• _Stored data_
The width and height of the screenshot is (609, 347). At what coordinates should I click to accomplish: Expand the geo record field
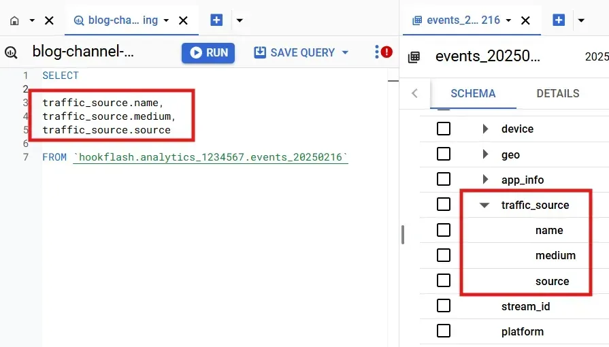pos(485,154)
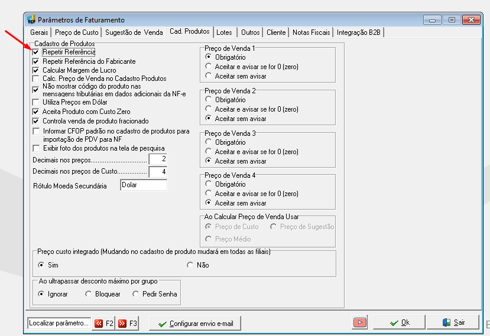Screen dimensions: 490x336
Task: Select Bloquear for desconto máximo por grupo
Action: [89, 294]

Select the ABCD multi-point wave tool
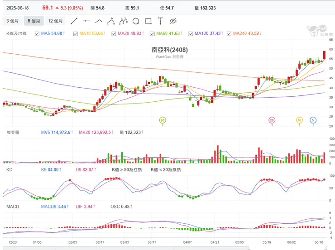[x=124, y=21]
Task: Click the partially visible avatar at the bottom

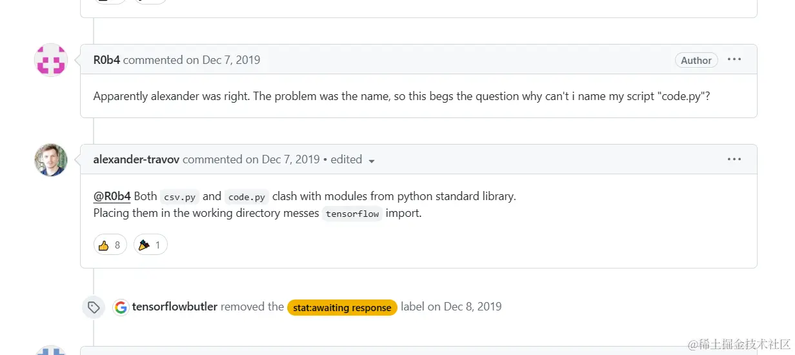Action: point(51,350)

• _What is required_
All entries above are to be reproduced exactly, with no pictures.

• _Exercise result_
The width and height of the screenshot is (609, 347). At what coordinates should I click to accomplish: Expand the geo record field
pos(485,154)
Screen dimensions: 490x336
Task: Select Bloquear for desconto máximo por grupo
Action: [89, 294]

Select the ABCD multi-point wave tool
[x=124, y=21]
Task: Click the partially visible avatar at the bottom

Action: point(51,350)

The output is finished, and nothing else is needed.